TASK ITEM
Restate each record exactly as it was written.

(Saved data entries)
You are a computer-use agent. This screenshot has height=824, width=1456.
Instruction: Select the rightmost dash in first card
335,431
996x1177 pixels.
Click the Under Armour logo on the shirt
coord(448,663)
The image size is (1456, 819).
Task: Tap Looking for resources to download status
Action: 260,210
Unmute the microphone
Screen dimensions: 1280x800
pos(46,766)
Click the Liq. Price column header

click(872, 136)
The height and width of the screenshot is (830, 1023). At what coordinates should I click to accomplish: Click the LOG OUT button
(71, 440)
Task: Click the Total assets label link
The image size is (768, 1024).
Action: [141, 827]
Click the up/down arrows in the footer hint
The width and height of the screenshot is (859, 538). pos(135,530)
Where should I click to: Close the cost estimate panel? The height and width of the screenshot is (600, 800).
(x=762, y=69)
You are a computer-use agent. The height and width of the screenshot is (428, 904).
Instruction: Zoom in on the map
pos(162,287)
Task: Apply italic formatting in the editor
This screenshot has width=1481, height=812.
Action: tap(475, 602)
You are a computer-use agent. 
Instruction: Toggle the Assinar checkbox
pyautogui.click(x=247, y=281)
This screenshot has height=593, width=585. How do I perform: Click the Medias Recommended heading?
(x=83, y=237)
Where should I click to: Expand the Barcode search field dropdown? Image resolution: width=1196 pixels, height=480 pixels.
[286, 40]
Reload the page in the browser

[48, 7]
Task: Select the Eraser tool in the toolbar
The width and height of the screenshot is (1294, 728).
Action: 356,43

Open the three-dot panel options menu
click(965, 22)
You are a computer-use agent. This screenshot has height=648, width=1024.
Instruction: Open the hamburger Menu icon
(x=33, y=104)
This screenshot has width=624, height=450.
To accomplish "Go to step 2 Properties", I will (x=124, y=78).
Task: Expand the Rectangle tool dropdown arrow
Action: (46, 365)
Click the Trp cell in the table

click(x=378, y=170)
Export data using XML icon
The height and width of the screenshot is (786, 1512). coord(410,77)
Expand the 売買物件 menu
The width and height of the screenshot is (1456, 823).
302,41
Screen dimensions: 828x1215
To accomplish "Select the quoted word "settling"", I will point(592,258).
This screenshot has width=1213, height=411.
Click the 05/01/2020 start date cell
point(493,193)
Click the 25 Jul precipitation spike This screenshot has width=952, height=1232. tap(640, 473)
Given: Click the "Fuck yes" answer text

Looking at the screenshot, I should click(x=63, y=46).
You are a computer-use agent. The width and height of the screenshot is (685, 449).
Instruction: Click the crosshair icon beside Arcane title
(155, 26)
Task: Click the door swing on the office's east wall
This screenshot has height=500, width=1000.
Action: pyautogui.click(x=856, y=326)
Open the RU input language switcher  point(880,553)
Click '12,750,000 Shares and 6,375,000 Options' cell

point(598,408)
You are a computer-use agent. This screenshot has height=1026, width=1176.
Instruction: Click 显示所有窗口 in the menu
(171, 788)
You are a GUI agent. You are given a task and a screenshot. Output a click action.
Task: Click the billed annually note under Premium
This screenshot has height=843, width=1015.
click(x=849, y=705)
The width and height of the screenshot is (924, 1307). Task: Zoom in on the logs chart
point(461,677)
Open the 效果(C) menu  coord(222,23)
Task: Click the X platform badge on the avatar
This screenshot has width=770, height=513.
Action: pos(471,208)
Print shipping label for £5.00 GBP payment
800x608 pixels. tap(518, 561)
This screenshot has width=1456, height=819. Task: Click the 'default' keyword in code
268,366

RESPONSE TO THE EXERCISE
You are a computer-use agent. This screenshot has height=824, width=1456.
Instruction: Select the rightmost dash in first card
335,431
996x1177 pixels.
Click the Under Armour logo on the shirt
coord(448,663)
The image size is (1456, 819).
Task: Tap Looking for resources to download status
Action: 260,210
Unmute the microphone
Screen dimensions: 1280x800
pos(46,766)
Click the Liq. Price column header

click(872, 136)
The height and width of the screenshot is (830, 1023). At what coordinates should I click to accomplish: Click the LOG OUT button
(71, 440)
Task: Click the Total assets label link
The image size is (768, 1024).
Action: [141, 827]
Click the up/down arrows in the footer hint
The width and height of the screenshot is (859, 538). pos(135,530)
Where should I click to: Close the cost estimate panel? The height and width of the screenshot is (600, 800).
(x=762, y=69)
You are a computer-use agent. The height and width of the screenshot is (428, 904).
Instruction: Zoom in on the map
pos(162,287)
Task: Apply italic formatting in the editor
This screenshot has width=1481, height=812.
Action: tap(475, 602)
You are a computer-use agent. 
Instruction: Toggle the Assinar checkbox
pyautogui.click(x=247, y=281)
This screenshot has height=593, width=585. How do I perform: Click the Medias Recommended heading?
(x=83, y=237)
Where should I click to: Expand the Barcode search field dropdown? Image resolution: width=1196 pixels, height=480 pixels.
[286, 40]
Reload the page in the browser

[48, 7]
Task: Select the Eraser tool in the toolbar
The width and height of the screenshot is (1294, 728).
Action: 356,43

Open the three-dot panel options menu
click(965, 22)
You are a computer-use agent. This screenshot has height=648, width=1024.
Instruction: Open the hamburger Menu icon
(x=33, y=104)
This screenshot has width=624, height=450.
To accomplish "Go to step 2 Properties", I will (x=124, y=78).
Task: Expand the Rectangle tool dropdown arrow
Action: (46, 365)
Click the Trp cell in the table

click(x=378, y=170)
Export data using XML icon
The height and width of the screenshot is (786, 1512). coord(410,77)
Expand the 売買物件 menu
The width and height of the screenshot is (1456, 823).
302,41
Screen dimensions: 828x1215
To accomplish "Select the quoted word "settling"", I will point(592,258).
This screenshot has width=1213, height=411.
Click the 05/01/2020 start date cell
point(493,193)
Click the 25 Jul precipitation spike This screenshot has width=952, height=1232. tap(640, 473)
Given: Click the "Fuck yes" answer text

Looking at the screenshot, I should click(x=63, y=46).
You are a computer-use agent. The width and height of the screenshot is (685, 449).
Instruction: Click the crosshair icon beside Arcane title
(155, 26)
Task: Click the door swing on the office's east wall
This screenshot has height=500, width=1000.
Action: pyautogui.click(x=856, y=326)
Open the RU input language switcher  point(880,553)
Click '12,750,000 Shares and 6,375,000 Options' cell

point(598,408)
You are a computer-use agent. This screenshot has height=1026, width=1176.
Instruction: Click 显示所有窗口 in the menu
(171, 788)
You are a GUI agent. You are given a task and a screenshot. Output a click action.
Task: Click the billed annually note under Premium
This screenshot has height=843, width=1015.
click(x=849, y=705)
The width and height of the screenshot is (924, 1307). Task: Zoom in on the logs chart
point(461,677)
Open the 效果(C) menu  coord(222,23)
Task: Click the X platform badge on the avatar
This screenshot has width=770, height=513.
Action: pos(471,208)
Print shipping label for £5.00 GBP payment
800x608 pixels. tap(518, 561)
This screenshot has width=1456, height=819. Task: Click the 'default' keyword in code
268,366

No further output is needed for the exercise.